Thanks Chile, for this link and this and this Missouri based link for flax growing, harvesting, milling and use. This is an incredibly versatile plant. It reminds me of Amaranth, Hemp and Mesquite, to name a few plants used for centuries and for a host of different uses.

But, as a design person I just want to give a shout for linseed oil, made from flax, from which linoleum, paints and other products historically central to the design and art community. I wonder if the Sam Flax Art Stores or simply Flax in San Francisco have some name connection to this humble seed?

Add to that the fabric makers, oh where are all of these skilled artisans when we need them? This flax plant is what linen is made of and has been used for thousands of years.

Right now my flax supply is not local. I think I will plant flax as well as the borrage seeds I am getting from Greenbean this week outside my fence along the road. I just stained the park fence yesterday in green. I think these naturally blue, edible flowers / plants will be perfect here.

I just need to clear the pine needles I let pile up for a season. I think I will also plant red snap beans as these are growing like crazy in my raised bed.

A whole parking area of edible flowers and plants sounds like a plan.

6 comments:

Anonymous said...

A patch of flax is beautiful all summer, with those little blue flowers seeming to float over a patch of grass. We don't have room where we are now, but I've grown flax in a bed about 5x5 and it made me want a whole field.

Flax was also the crop that allowed settlers to make a go of it in the Midwest. Europeans and immigrants from the east coast would plow up the prairie and get in one or two flax crops before the rusts & blights that attack flax caught up with them. They could usually make enough money to get through to the five year mark and claim their homesteads - homesteaders who got already-broken ground were much less likely to make it, because no other crop had the same cash return. Most of those later homesteaders lost their land to speculators. Those rows and rows of family-farm bean fields that are underwater in Iowa & Missouri right now, are there because of flax.

katecontinued said...

I am from the Midwest and I didn't know that, Rosa.

I have family in Cedar Rapids and Des Moines. I keep thinking about all of the animal poop and chemical stew that is floating across the land and down the Mississippi into the Gulf. This is not good.

Chile said...

Woohoo, another flax fan!

I was really disappointed that the flax seeds my sweetie planted in the garden never germinated. He filled a long thin strip with seeds, hoping to grow quite a few.

Man, I wish I was near you to snag up those pine needles. They work really well as mulch here!

katecontinued said...

I just wish you could be out of Arizona my internet friend. The heat . . .

Anonymous said...

Ah, flax is a lovely food. It's a powerful cancer fighter as well.
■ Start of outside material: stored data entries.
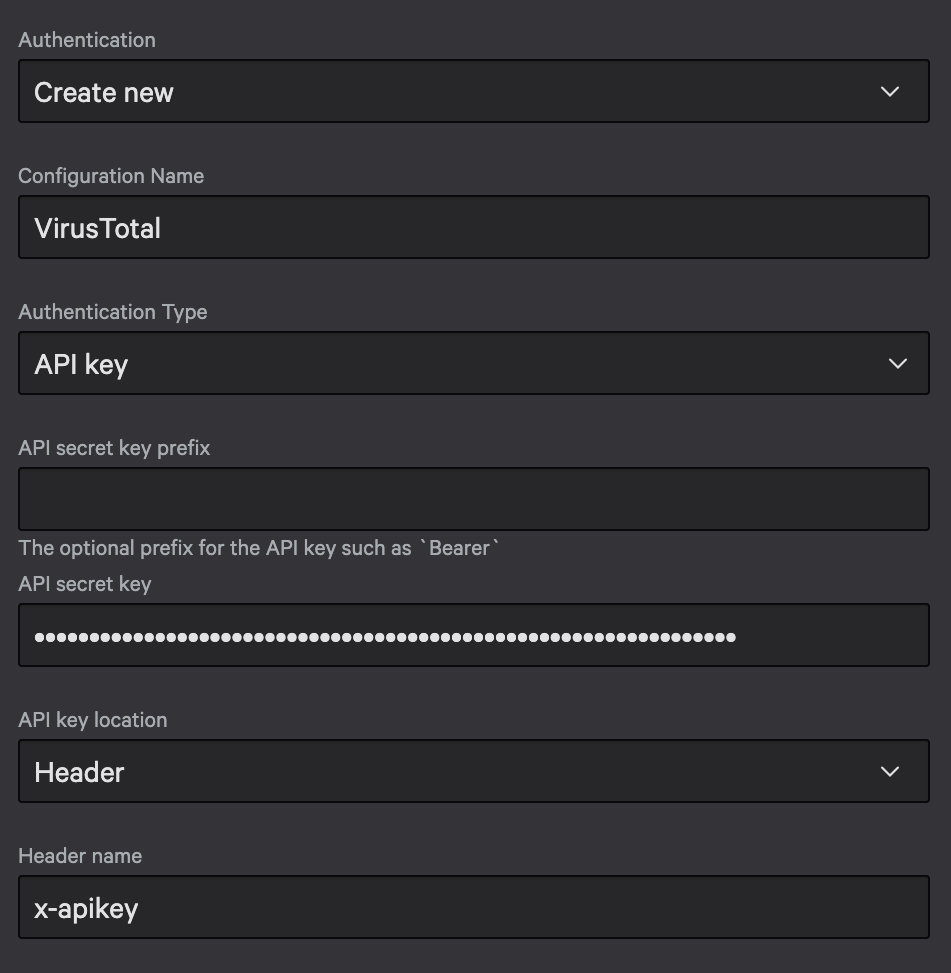Click the API key location chevron arrow
The height and width of the screenshot is (973, 951).
click(x=889, y=772)
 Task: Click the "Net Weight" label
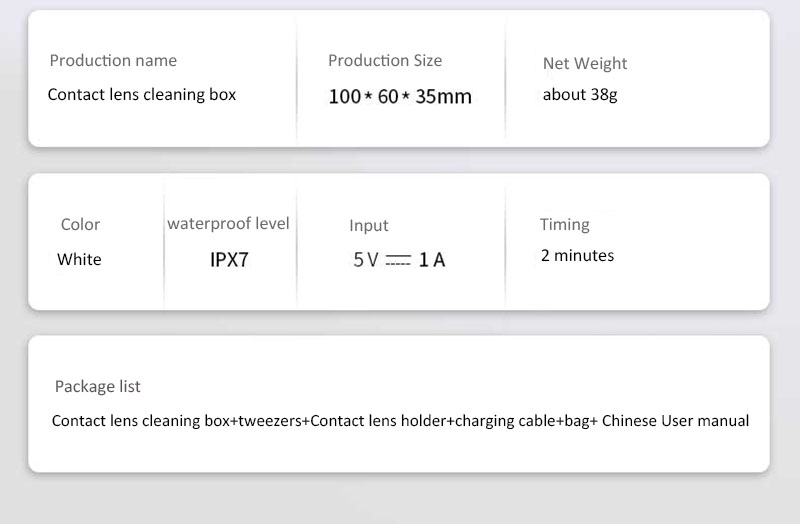[585, 64]
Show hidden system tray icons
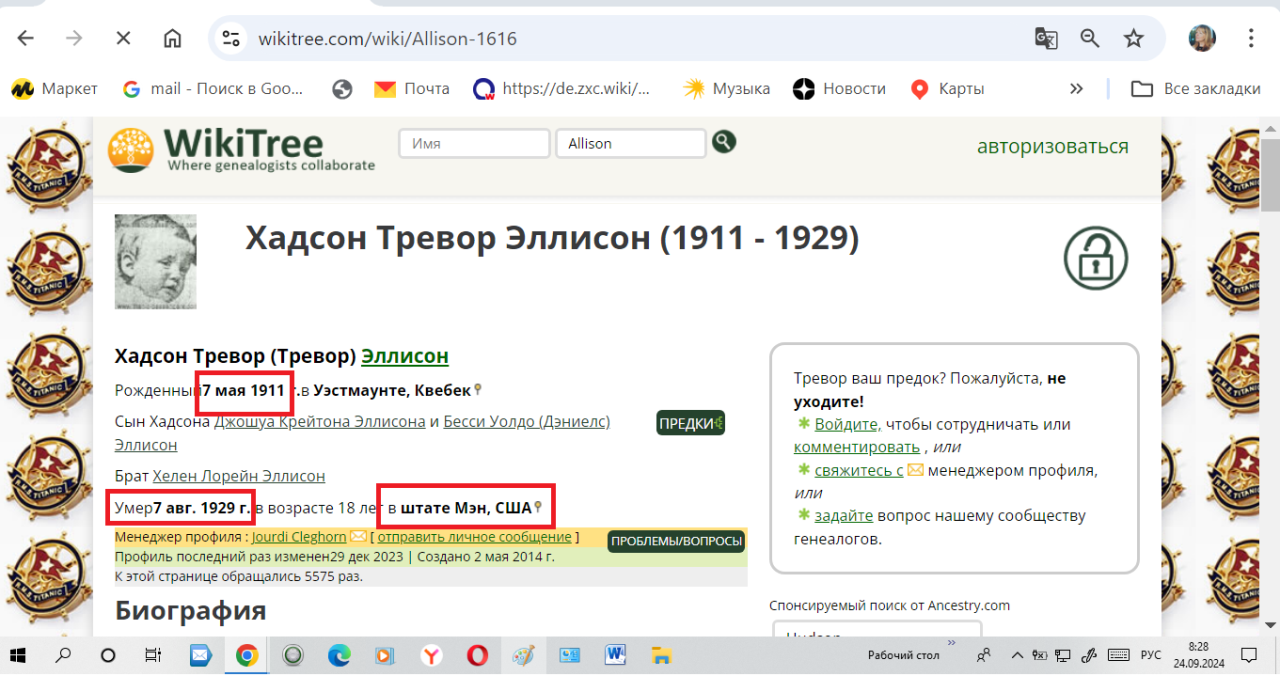 coord(1017,656)
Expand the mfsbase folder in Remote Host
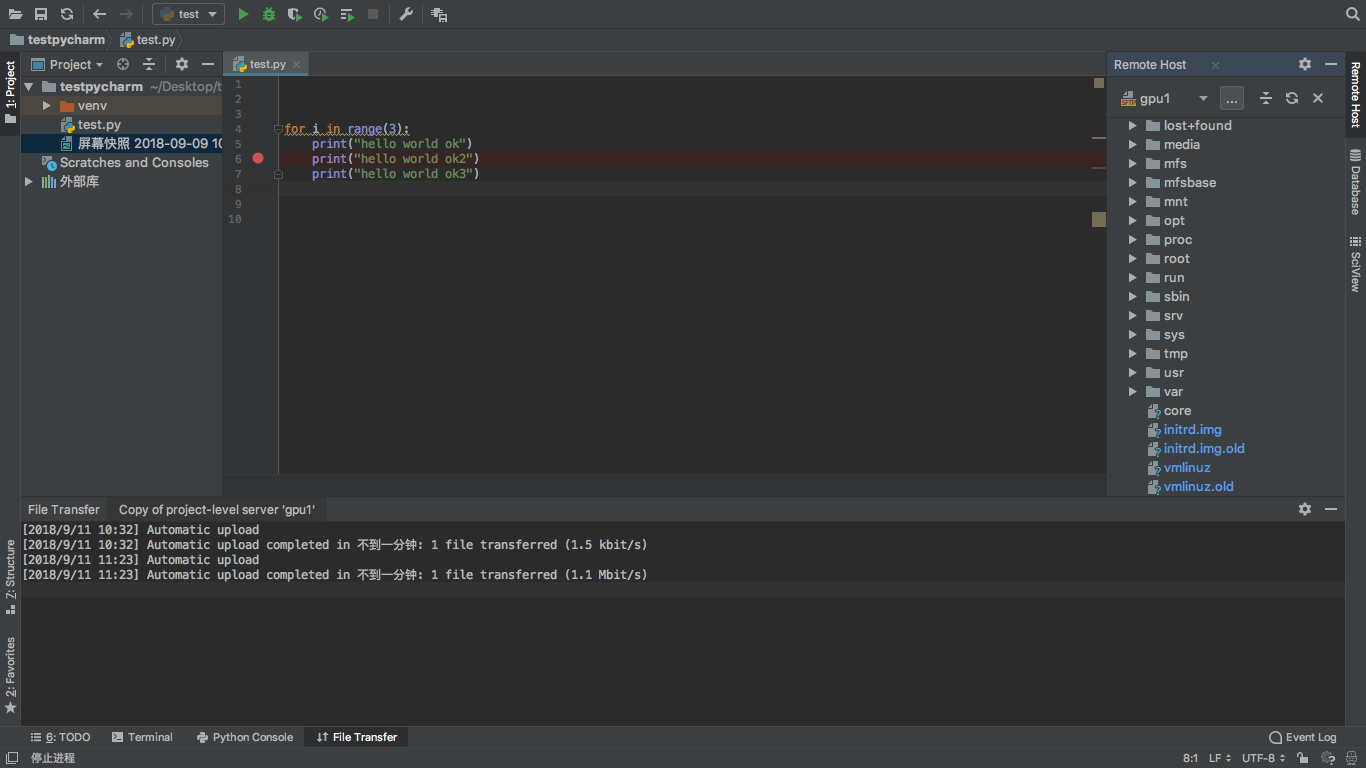Image resolution: width=1366 pixels, height=768 pixels. coord(1133,183)
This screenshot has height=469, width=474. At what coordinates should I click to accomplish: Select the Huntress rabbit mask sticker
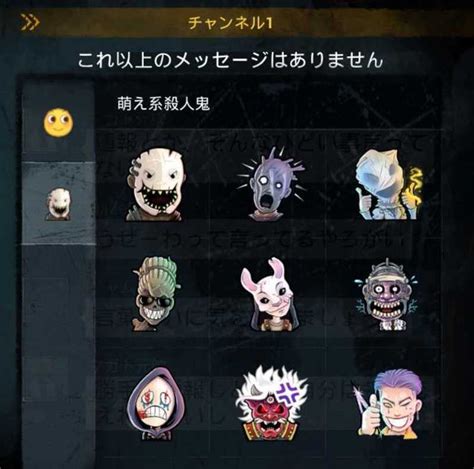(268, 295)
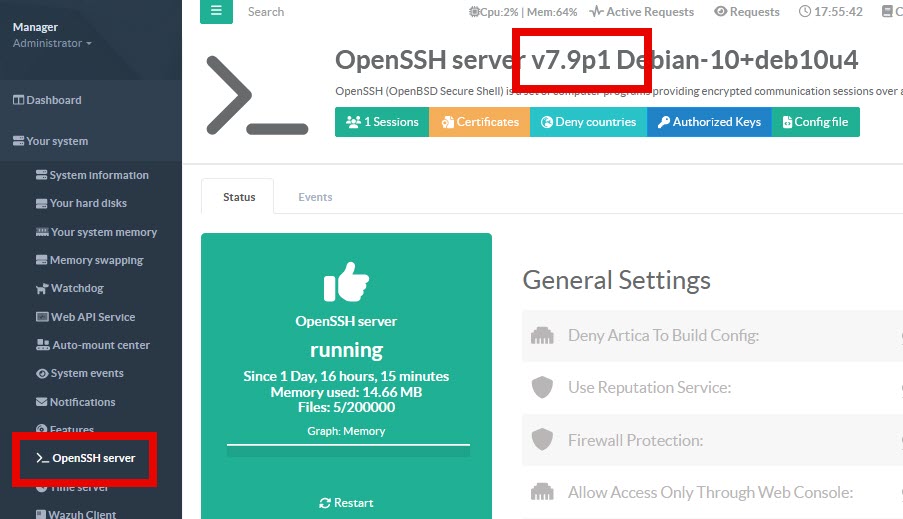The width and height of the screenshot is (903, 519).
Task: Open Memory swapping settings
Action: pyautogui.click(x=96, y=260)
I love it in my oatmeal or muesli, and smoothies, too.

Is it possible to just plant the flax seeds as they are, or would I have to sprout them first? Hmm, would they even grow in the city? *pleasepleasepleaseplease*

katecontinued said...

Kim, I am having no luck googling about planting my seeds. My approach will be to just try it. There is nothing to lose but a few pennies worth of seeds. Damn the rules, right?